Dès son premier jour aux commandes de Boeing en août, Kelly Ortberg avait arpenté l’immense hangar abritant les chaînes d’assemblage du 737 près de Seattle (nord-ouest), allant à la rencontre des ouvriers avec l’intention de « réinitialiser » les relations entre l’avionneur et ses employés.
Mais quelques semaines plus tard, plus de 33.000 syndiqués sont en grève, interrompant la production de plusieurs sites dont les cruciales usines du 737 – son best-seller – et du gros porteur 777.
Le nouveau patron a ainsi rapidement découvert le défi posé par son objectif d’apaiser les tensions sociales avec les adhérents du District 751, branche locale du syndicat international des machinistes (IAM).
Ils ont rejeté le 12 septembre à près de 95% le projet de convention collective négocié depuis mars avec Boeing, et voté à 96% un débrayage immédiat.
Les ouvriers réclament une hausse salariale d’au moins 40%, quand le projet annoncé le 8 septembre prévoyait 25% sur quatre ans. De nombreux syndiqués ont qualifié ce chiffre de trompeur, arguant que le texte prévoyait aussi la suppression d’une prime annuelle.
Le syndicat souhaite également le rétablissement du dispositif de retraite supprimé en 2014 ainsi qu’un engagement plus fort sur la construction du prochain avion – attendu pour 2035 – dans la région de Seattle, berceau du groupe.
Kelly Ortberg « se trouvait dans une position difficile à son arrivée », a commenté Jon Holden, président de l’IAM-District 751, lors d’une conférence de presse le 12 septembre.
Selon lui, la grève n’a pas de lien avec M. Ortbert mais illustre « ce qui a été fait à nos adhérents par la direction du groupe Boeing depuis près de vingt ans ».
– Réputation –
La dernière grève lancée par cette branche remontait à 2008 – c’était la quatrième en moins de vingt ans et elle avait duré 57 jours.
James McNerney, patron à l’époque, avait affirmé que les débrayages nuisaient à la réputation de Boeing en termes d’efficacité, soulignant l’essor industriel des Etats du sud des Etats-Unis, où le syndicalisme est encore peu présent.
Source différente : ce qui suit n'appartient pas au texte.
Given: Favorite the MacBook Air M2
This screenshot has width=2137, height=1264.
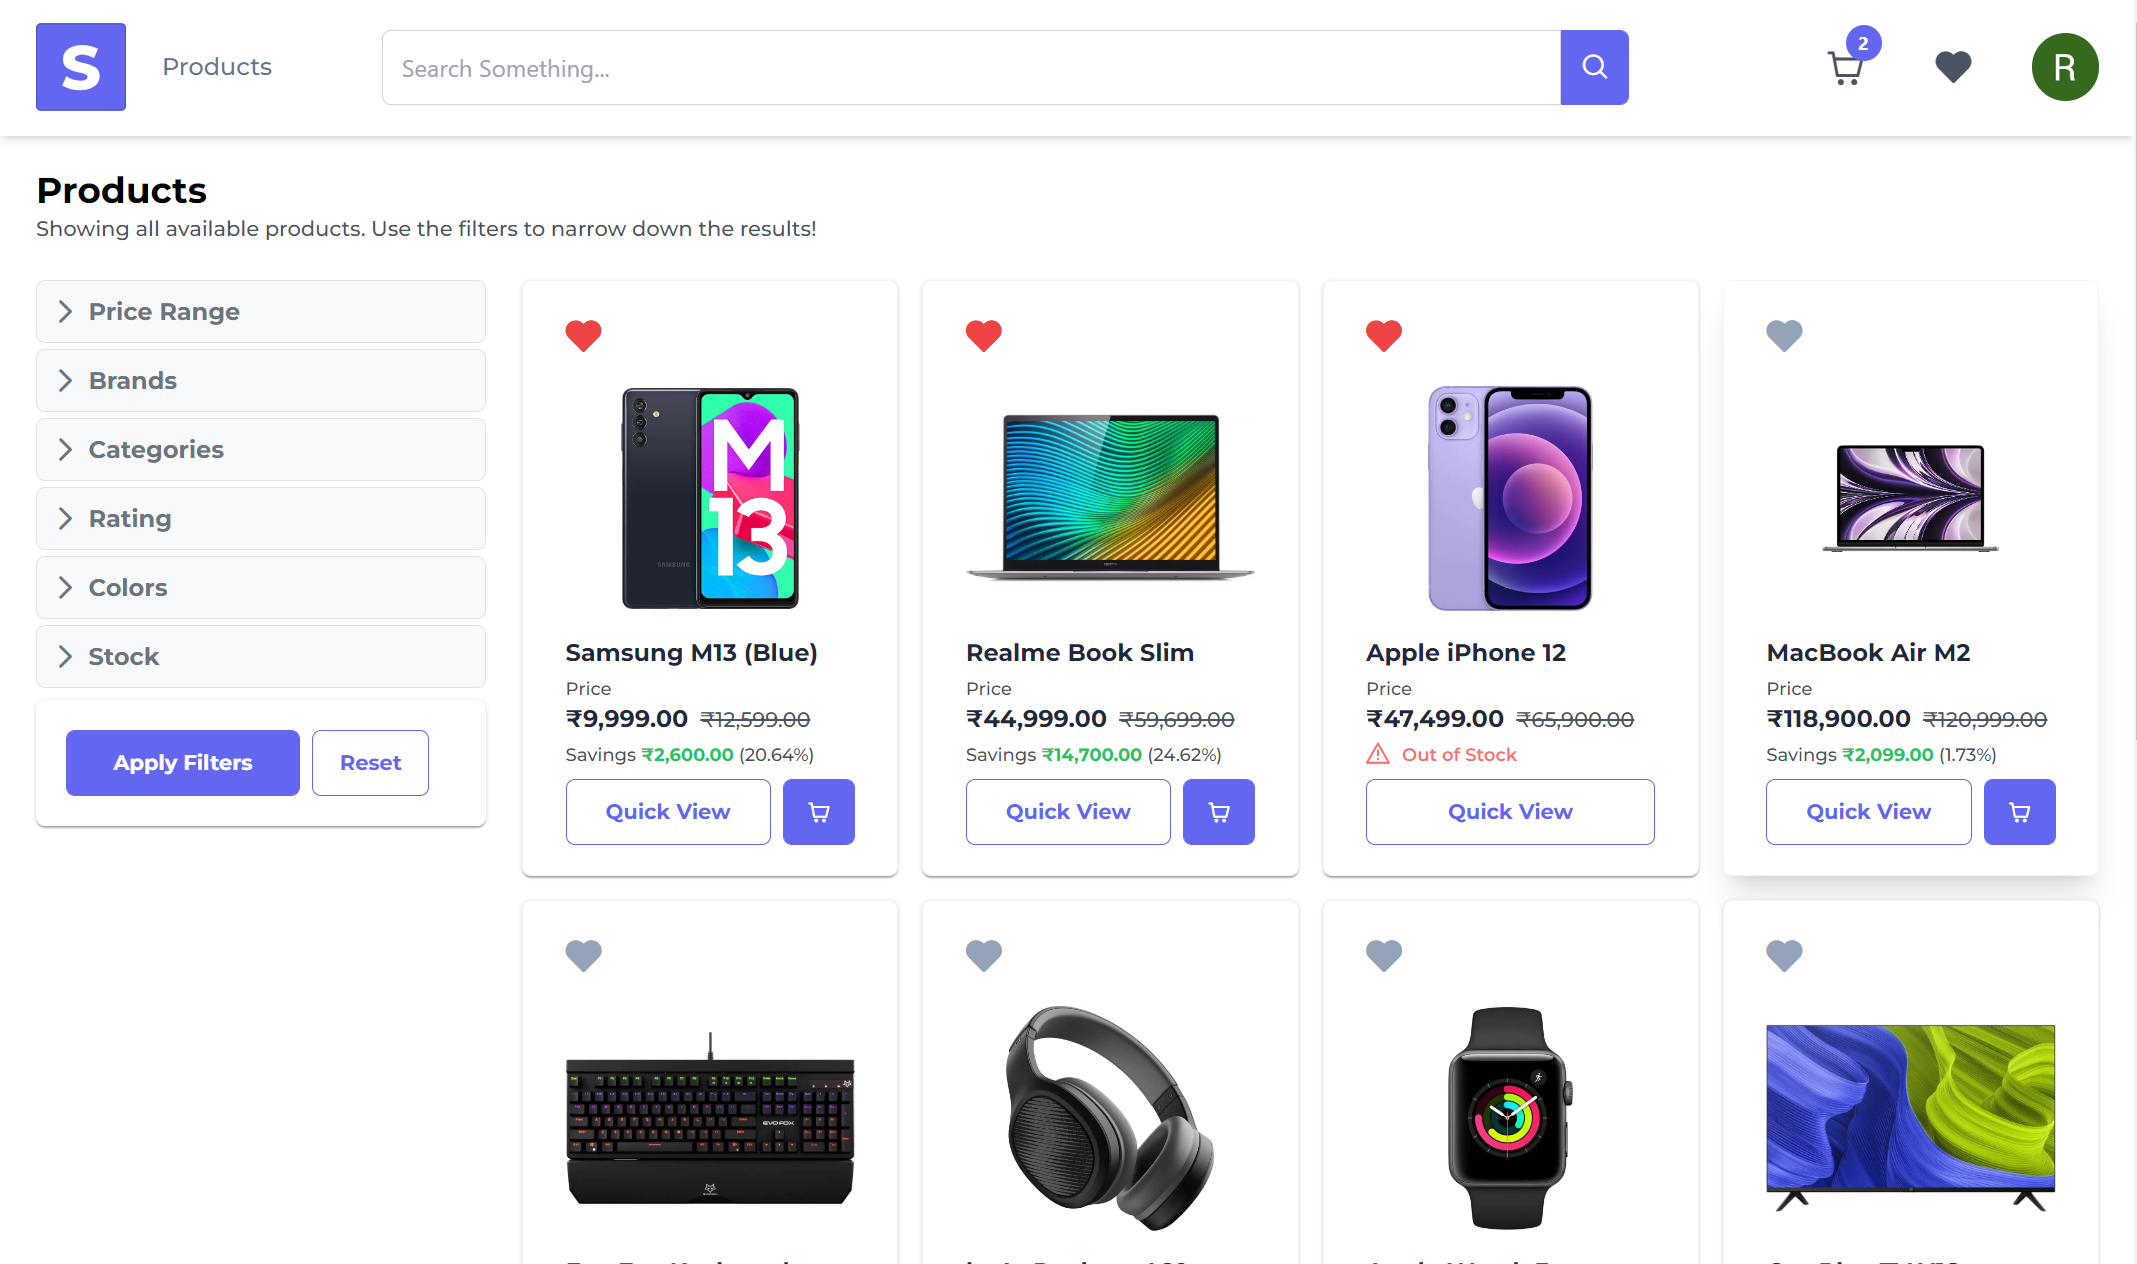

Une fois le travail repris, il s’était employé à amoindrir le pouvoir du syndicat notamment en annonçant l’implantation d’une chaîne d’assemblage du 787 Dreamliner à Charleston, en Caroline du Sud (sud-est). Quelque 3.800 emplois ont été créés en sept ans, non syndicalisés.
Entre 2011 et 2014, période fructueuse pour Boeing pendant laquelle les actionnaires ont perçu des dividendes et les dirigeants des millions de dollars de rémunération, la convention collective a simplement été prolongée avec des hausses salariales minimes pour les ouvriers.
Et ces derniers ont consenti des concessions, comme un engagement à ne pas faire grève en échange d’une promesse de construire le prochain avion dans la région de Seattle, synonyme d’emplois pendant des décennies.
Une lutte en 2014 a laissé des traces, avec un syndicat divisé et un accord ratifié à une faible majorité (51%).
Depuis une semaine, plusieurs dirigeants du groupe ont appelé de leurs voeux une résolution rapide du conflit social.
– Economies –
Mais Boeing a annoncé lundi des mesures pour réduire ses coûts de fonctionnement afin de préserver sa trésorerie convalescente, mise à mal par deux crashes ayant fait 346 morts, par des problèmes d’approvisionnement après la pandémie et de qualité de sa production.
Deux jours plus tard, l’avionneur annonçait la mise au chômage technique partiel de plusieurs dizaines de milliers d’employés non syndiqués « dans les prochains jours ».
Boeing a indiqué vendredi à l’AFP qu’elles venaient de commencer.
De son côté, le syndicat signalait mercredi qu' »aucune avancée majeure » n’avait été effectuée pendant deux jours de négociations, avec médiation fédérale.
Selon une source syndicale, l’avionneur n’a rien changé à son offre initiale en termes de hausse salariale et de retraite, les deux grandes revendications des adhérents.
Les discussions devraient reprendre la semaine prochaine mais aucune date n’est fixée, a-t-elle précisé.
Boeing « doit encaisser un autre choc financier et essayer de rebâtir sa réputation, créer une nouvelle image auprès de son personnel », estime Leon Grunberg, spécialiste des relations sociales en entreprise.
Avec la pandémie et la vague de départs qu’elle a entraîné, le groupe a perdu beaucoup de travailleurs qualifiés et expérimentés.
Le bon côté, selon M. Grunberg, est que les jeunes recrues ne portent pas les stigmates des luttes passées et sont plus ouverts à une approche « transactionnelle ».